After the new decision became the law of the land, the court officer asked my colleague, Jay Breakstone, to present each of us for formal admission to the Court. Jay is an accomplished appellate lawyer, a prior member of the SCOTUS and had organized the group admission. I vaguely remember hearing my name called, then standing and being sworn in as a member of the Court. I was proud to be doing this in front of my wife Daphne and my youngest son, Benjamin, who had taken the train from Baltimore that morning. In addition, I was thrilled to be joined by my closest legal colleague, Sam Rosmarin, who was sworn in beside me.

After the ceremony, our group thoroughly enjoyed a private breakfast reception with the incredible Justice Ruth Bader Ginsburg, who spoke to us and posed for a group photograph. Months before, Jay had written to each of the Justices, asking if any would be able to join us. One accepted and that speaks volumes about her.

With my admission, I now have the privilege to argue a case before the Supreme Court of the United States, should the opportunity ever present itself. I am also entitled to sit in the section of the Court reserved for its lawyer-members and to observe oral arguments, should I happen to be in Washington.

Lavern’s Law Finally Passes

In 2017, 606 bills passed through the New York State Assembly and the Senate on their way to Governor Cuomo’s desk. Cuomo signed or vetoed 605 of them.

So what’s left? Lavern’s Law. This past February 2018, after it was finally passed by the New York State Assembly and Senate, Governor Andrew Cuomo signed Lavern’s Law into effect.

The law is named after Lavern Wilkinson, who went to Kings County Hospital on February 2, 2010, with chest pain. A radiologist saw a suspicious mass on the x-ray, but didn’t inform Ms. Wilkinson. Two years later when her complaints worsened and Ms. Wilkinson was finally correctly diagnosed with cancer, the 15-month statute of limitations to report medical malpractice in cases against a City hospital had expired. (The statute of limitations is 2 and ½ years in cases against private hospitals and physicians). Wilkinson passed away shortly thereafter at age 41, leaving behind a severely autistic daughter.

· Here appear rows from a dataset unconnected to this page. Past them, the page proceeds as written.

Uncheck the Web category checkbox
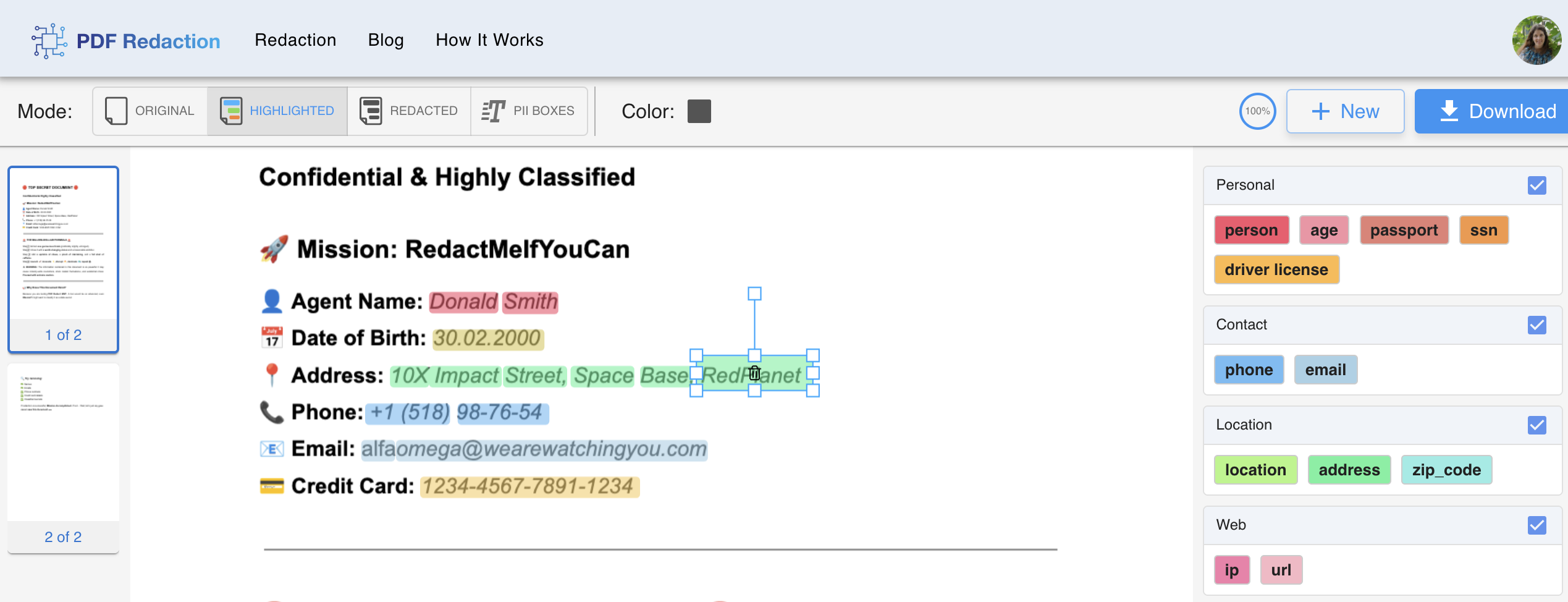pyautogui.click(x=1536, y=525)
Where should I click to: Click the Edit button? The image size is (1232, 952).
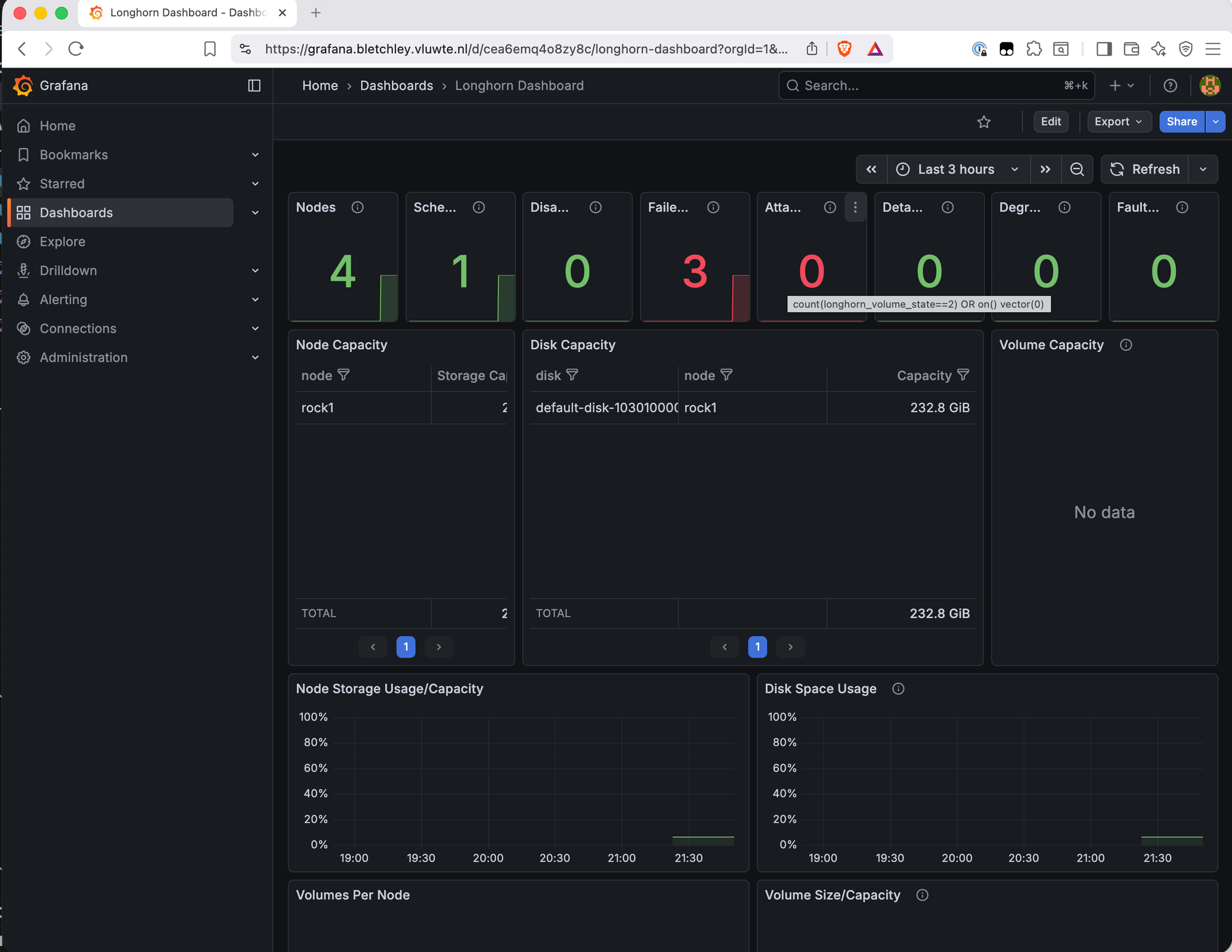1051,121
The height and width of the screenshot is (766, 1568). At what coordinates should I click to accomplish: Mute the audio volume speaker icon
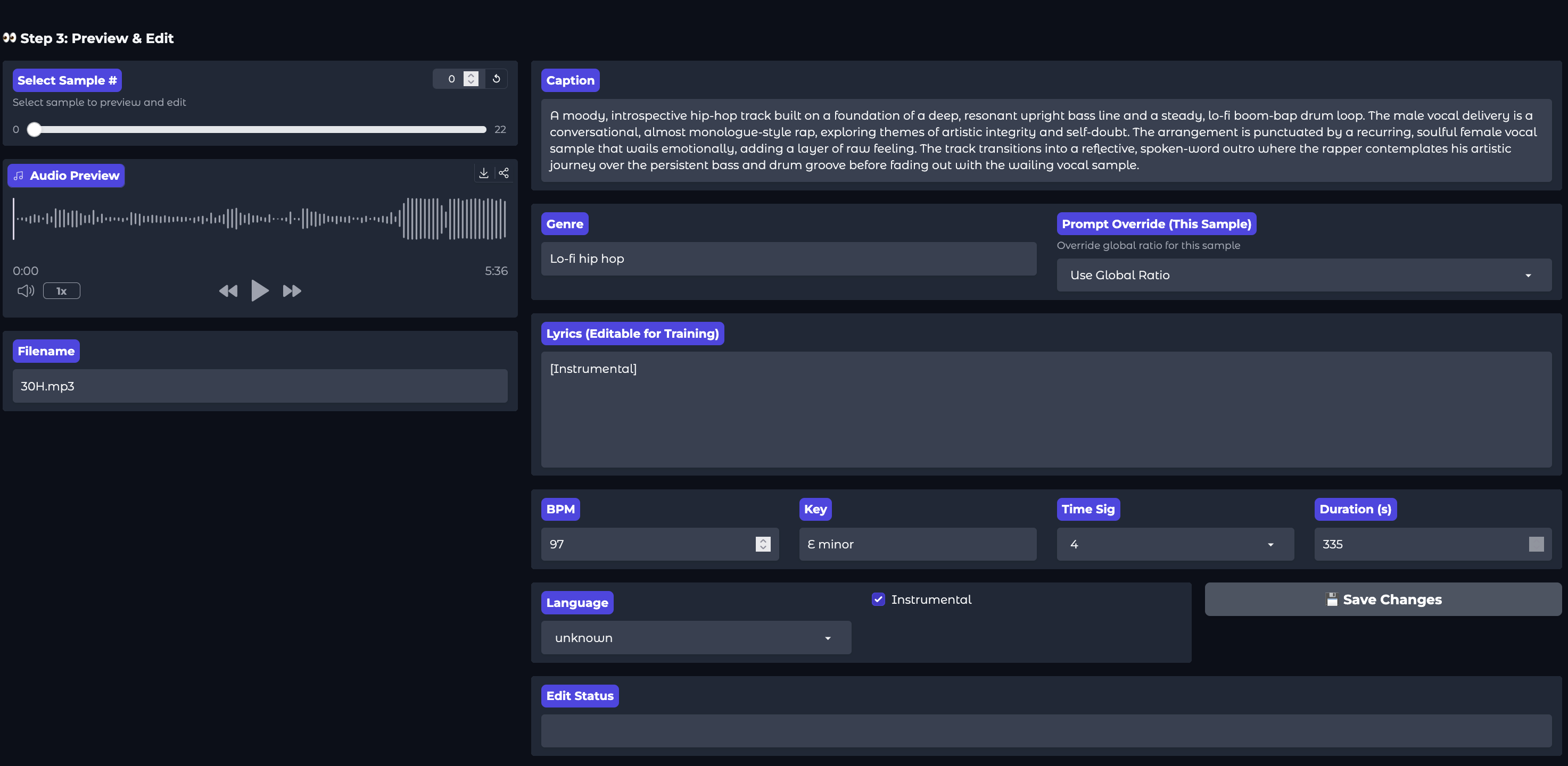pos(26,291)
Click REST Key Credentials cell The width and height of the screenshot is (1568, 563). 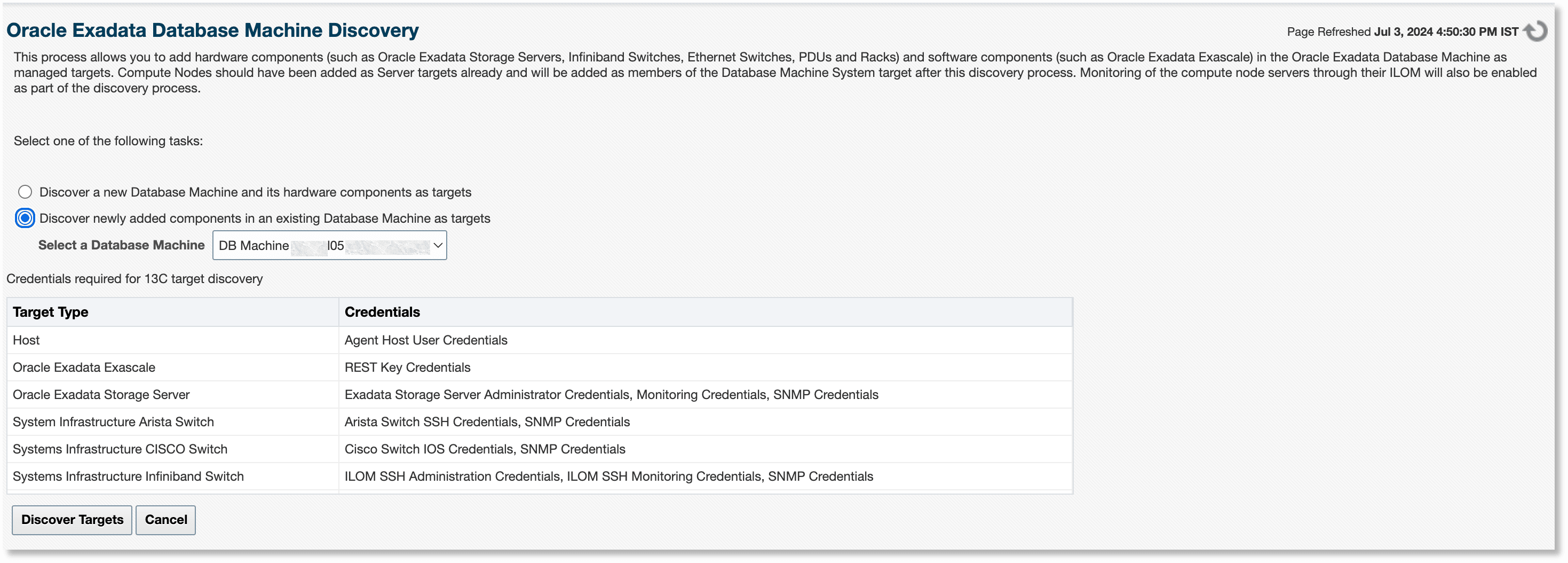(x=407, y=367)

Under Lavern’s Law, a cancer victim who was misdiagnosed would have 2 1/2 years from the date of discovery to bring a lawsuit. However, if the negligence happened more than seven years prior, the person would be barred from suing. It should be noted that the reforms of Lavern’s Law only apply to cancer cases and not to other instances where the statute of limitations expired due to non-discovery of the malpractice.

Prior to Lavern’s Law, New York Law gave just 2 1/2 years for suits against non-governmental medical facilities, one of the shortest statutes of limitations in the country (and 15 months against governmental facilities). However, the clock starts when the treatment error occurs, not when the patient learns of the problem. New York is one of just six states without a “date of discovery” law.

This is problematic for a few reasons. Treatment error is sometimes not documented by medical professionals and oft times not discovered until the statute of limitations has expired. But more importantly, patients and the family of patients who have already suffered severe, preventable harm are now being denied a chance at legal restitution due to no fault of their own. Critical medical information was withheld from Lavern Wilkinson, information that could have potentially saved her life. In what world does it make sense to close legal doors to citizens before they even get a diagnosis?

New York State patients already have the odds stacked against them. With some of the lowest legal fees for attorneys, the New York State medical community has broad leeway for many acts of malpractice – since taking smaller suits is often not financially feasible.

New York has some of the best medical care in the world. In a cruel twist of irony, it has also become one of the worst places at holding healthcare providers accountable when that care goes wrong.